[INFORMATION PROVIDED Boundary: Start]
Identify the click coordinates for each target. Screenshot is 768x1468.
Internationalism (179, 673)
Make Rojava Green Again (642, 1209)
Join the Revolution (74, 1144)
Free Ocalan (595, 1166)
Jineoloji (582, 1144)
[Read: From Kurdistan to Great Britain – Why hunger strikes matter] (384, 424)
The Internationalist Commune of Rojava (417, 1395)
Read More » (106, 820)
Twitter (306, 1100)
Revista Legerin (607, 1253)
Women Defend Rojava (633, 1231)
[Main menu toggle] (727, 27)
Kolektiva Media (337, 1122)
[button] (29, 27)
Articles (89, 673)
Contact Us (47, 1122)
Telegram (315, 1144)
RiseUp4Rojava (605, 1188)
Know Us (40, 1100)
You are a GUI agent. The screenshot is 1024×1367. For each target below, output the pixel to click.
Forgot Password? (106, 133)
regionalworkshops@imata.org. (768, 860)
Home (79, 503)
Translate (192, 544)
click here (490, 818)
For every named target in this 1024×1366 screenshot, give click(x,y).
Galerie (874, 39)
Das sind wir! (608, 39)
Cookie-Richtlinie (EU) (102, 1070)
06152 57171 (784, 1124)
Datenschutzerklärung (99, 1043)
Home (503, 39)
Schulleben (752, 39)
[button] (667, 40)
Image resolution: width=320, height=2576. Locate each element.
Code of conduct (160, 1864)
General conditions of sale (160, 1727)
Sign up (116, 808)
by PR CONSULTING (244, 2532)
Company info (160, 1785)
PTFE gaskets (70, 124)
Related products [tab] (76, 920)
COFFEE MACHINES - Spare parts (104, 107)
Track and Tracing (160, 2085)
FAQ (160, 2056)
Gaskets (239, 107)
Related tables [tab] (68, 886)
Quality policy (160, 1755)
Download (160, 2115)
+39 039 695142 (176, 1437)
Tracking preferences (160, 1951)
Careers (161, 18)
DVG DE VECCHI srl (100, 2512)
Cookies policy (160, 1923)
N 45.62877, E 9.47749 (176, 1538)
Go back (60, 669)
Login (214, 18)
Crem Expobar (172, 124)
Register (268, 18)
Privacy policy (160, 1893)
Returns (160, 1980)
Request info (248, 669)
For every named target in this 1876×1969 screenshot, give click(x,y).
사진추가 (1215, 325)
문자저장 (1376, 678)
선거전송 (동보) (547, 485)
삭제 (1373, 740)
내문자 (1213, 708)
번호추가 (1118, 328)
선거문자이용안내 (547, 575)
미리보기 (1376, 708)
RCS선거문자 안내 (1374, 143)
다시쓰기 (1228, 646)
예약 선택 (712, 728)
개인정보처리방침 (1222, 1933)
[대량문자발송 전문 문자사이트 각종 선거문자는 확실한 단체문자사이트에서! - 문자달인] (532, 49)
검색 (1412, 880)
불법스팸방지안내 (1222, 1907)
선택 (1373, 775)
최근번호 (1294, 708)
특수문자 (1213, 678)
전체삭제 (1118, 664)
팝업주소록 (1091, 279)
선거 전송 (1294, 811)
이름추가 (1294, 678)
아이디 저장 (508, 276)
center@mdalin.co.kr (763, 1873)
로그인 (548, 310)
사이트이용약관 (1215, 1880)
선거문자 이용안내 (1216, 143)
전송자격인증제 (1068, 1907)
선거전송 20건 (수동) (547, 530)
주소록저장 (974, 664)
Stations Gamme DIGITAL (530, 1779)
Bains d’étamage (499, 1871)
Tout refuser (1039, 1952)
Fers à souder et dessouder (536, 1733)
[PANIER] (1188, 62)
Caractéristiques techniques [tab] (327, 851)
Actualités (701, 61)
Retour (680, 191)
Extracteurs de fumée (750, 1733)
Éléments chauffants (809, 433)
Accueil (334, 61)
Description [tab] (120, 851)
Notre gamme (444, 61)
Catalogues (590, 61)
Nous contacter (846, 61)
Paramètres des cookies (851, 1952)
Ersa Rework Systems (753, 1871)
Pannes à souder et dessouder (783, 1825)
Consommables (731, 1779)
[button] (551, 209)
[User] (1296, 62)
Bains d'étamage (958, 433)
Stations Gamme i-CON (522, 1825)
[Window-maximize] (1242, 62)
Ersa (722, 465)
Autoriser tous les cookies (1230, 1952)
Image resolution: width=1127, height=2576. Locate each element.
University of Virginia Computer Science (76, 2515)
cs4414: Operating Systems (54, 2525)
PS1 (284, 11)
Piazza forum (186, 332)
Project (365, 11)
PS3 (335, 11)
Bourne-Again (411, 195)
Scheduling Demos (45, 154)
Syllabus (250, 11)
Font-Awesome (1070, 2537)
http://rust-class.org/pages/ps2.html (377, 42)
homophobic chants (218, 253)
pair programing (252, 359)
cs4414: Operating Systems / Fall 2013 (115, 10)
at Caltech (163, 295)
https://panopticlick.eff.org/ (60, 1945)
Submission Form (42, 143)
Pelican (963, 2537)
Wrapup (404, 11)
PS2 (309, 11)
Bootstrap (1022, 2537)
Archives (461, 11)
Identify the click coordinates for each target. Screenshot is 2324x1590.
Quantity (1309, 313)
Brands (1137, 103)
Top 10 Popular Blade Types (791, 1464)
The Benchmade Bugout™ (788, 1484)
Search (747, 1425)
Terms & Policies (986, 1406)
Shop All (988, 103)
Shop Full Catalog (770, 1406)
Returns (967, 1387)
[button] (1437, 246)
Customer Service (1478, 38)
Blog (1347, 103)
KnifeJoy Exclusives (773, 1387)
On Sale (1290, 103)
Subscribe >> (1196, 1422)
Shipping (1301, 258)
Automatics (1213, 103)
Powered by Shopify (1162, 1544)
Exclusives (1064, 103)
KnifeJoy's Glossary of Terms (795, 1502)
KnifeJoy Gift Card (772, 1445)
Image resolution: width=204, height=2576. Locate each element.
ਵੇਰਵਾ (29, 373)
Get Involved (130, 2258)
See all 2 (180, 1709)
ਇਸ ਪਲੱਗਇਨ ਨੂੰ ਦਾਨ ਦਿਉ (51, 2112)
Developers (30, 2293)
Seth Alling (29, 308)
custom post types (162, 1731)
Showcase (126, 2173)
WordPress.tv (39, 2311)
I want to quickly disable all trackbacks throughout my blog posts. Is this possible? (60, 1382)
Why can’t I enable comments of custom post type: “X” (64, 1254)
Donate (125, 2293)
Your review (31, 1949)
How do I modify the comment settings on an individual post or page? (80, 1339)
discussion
[INFORMATION PROVIDED Boundary: End]
→ **REQUIRED ACTION**
Word for word, quote the lines of the material from the first line through the line with "특수문자 (1213, 678)", both ends included.

→ **EXERCISE ANSWER**
Identify the click coordinates for each target. Screenshot is 768x1468.
Internationalism (179, 673)
Make Rojava Green Again (642, 1209)
Join the Revolution (74, 1144)
Free Ocalan (595, 1166)
Jineoloji (582, 1144)
[Read: From Kurdistan to Great Britain – Why hunger strikes matter] (384, 424)
The Internationalist Commune of Rojava (417, 1395)
Read More » (106, 820)
Twitter (306, 1100)
Revista Legerin (607, 1253)
Women Defend Rojava (633, 1231)
[Main menu toggle] (727, 27)
Kolektiva Media (337, 1122)
[button] (29, 27)
Articles (89, 673)
Contact Us (47, 1122)
Telegram (315, 1144)
RiseUp4Rojava (605, 1188)
Know Us (40, 1100)
You are a GUI agent. The screenshot is 1024×1367. For each target below, output the pixel to click.
Forgot Password? (106, 133)
regionalworkshops@imata.org. (768, 860)
Home (79, 503)
Translate (192, 544)
click here (490, 818)
For every named target in this 1024×1366 screenshot, give click(x,y).
Galerie (874, 39)
Das sind wir! (608, 39)
Cookie-Richtlinie (EU) (102, 1070)
06152 57171 (784, 1124)
Datenschutzerklärung (99, 1043)
Home (503, 39)
Schulleben (752, 39)
[button] (667, 40)
Image resolution: width=320, height=2576. Locate each element.
Code of conduct (160, 1864)
General conditions of sale (160, 1727)
Sign up (116, 808)
by PR CONSULTING (244, 2532)
Company info (160, 1785)
PTFE gaskets (70, 124)
Related products [tab] (76, 920)
COFFEE MACHINES - Spare parts (104, 107)
Track and Tracing (160, 2085)
FAQ (160, 2056)
Gaskets (239, 107)
Related tables [tab] (68, 886)
Quality policy (160, 1755)
Download (160, 2115)
+39 039 695142 (176, 1437)
Tracking preferences (160, 1951)
Careers (161, 18)
DVG DE VECCHI srl (100, 2512)
Cookies policy (160, 1923)
N 45.62877, E 9.47749 (176, 1538)
Go back (60, 669)
Login (214, 18)
Crem Expobar (172, 124)
Register (268, 18)
Privacy policy (160, 1893)
Returns (160, 1980)
Request info (248, 669)
For every named target in this 1876×1969 screenshot, give click(x,y).
사진추가 (1215, 325)
문자저장 (1376, 678)
선거전송 (동보) (547, 485)
삭제 (1373, 740)
내문자 (1213, 708)
번호추가 (1118, 328)
선거문자이용안내 (547, 575)
미리보기 (1376, 708)
RCS선거문자 안내 (1374, 143)
다시쓰기 (1228, 646)
예약 선택 (712, 728)
개인정보처리방침 (1222, 1933)
[대량문자발송 전문 문자사이트 각종 선거문자는 확실한 단체문자사이트에서! - 문자달인] (532, 49)
검색 (1412, 880)
불법스팸방지안내 (1222, 1907)
선택 (1373, 775)
최근번호 (1294, 708)
특수문자 (1213, 678)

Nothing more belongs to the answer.